Intel(R) Extension for Scikit-learn* enabled (https://github.com/intel/scikit-learn-intelex)


In [None]:
pd.options.plotting.backend = "plotly"

DATA_DIR = './data'
train = os.path.join(DATA_DIR, 'train.csv')
test = os.path.join(DATA_DIR, 'test.csv')

train_final = os.path.join(DATA_DIR, 'train_with_mrt_mall_school.csv')
test_final = os.path.join(DATA_DIR, 'test_with_mrt_mall_school.csv')
train_final_df, test_final_df = pd.read_csv(train_final), pd.read_csv(test_final)
train_df, test_df = pd.read_csv(train), pd.read_csv(test)
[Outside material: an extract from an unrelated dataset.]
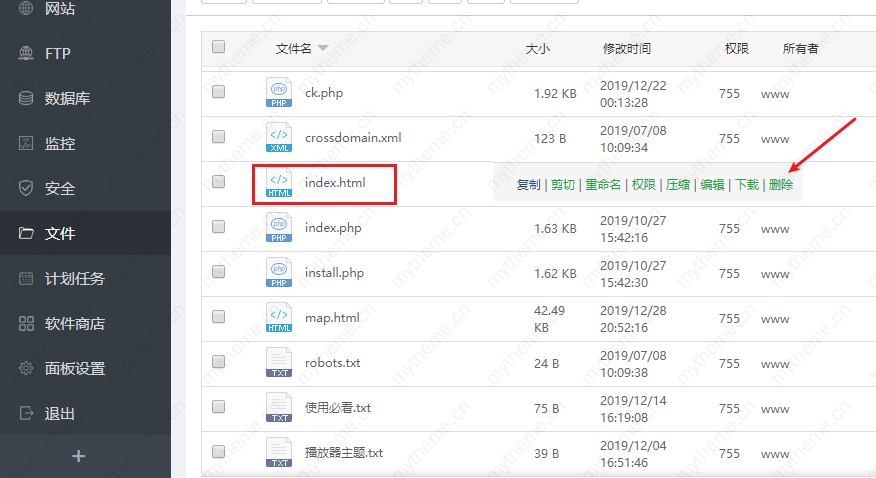Click the XML icon for crossdomain.xml
The image size is (876, 478).
point(279,138)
train_df_cleaned, test_df_cleaned = clean_data(train_df), clean_data(test_df)
train_df_cleaned, test_df_cleaned = process_data(train_df_cleaned), process_data(test_df_cleaned, mode='test')
train_df_cleaned_final, test_df_cleaned_final = clean_data(train_final_df), clean_data(train_final_df)
train_df_cleaned_final, test_df_cleaned_final = process_data(train_df_cleaned_final), process_data(test_df_cleaned_final, mode='test')

train_df_cleaned, test_df_cleaned = generate_features(train_df_cleaned, test_df_cleaned)
train_df_cleaned_final, test_df_cleaned_final = generate_features(train_df_cleaned_final, test_df_cleaned_final)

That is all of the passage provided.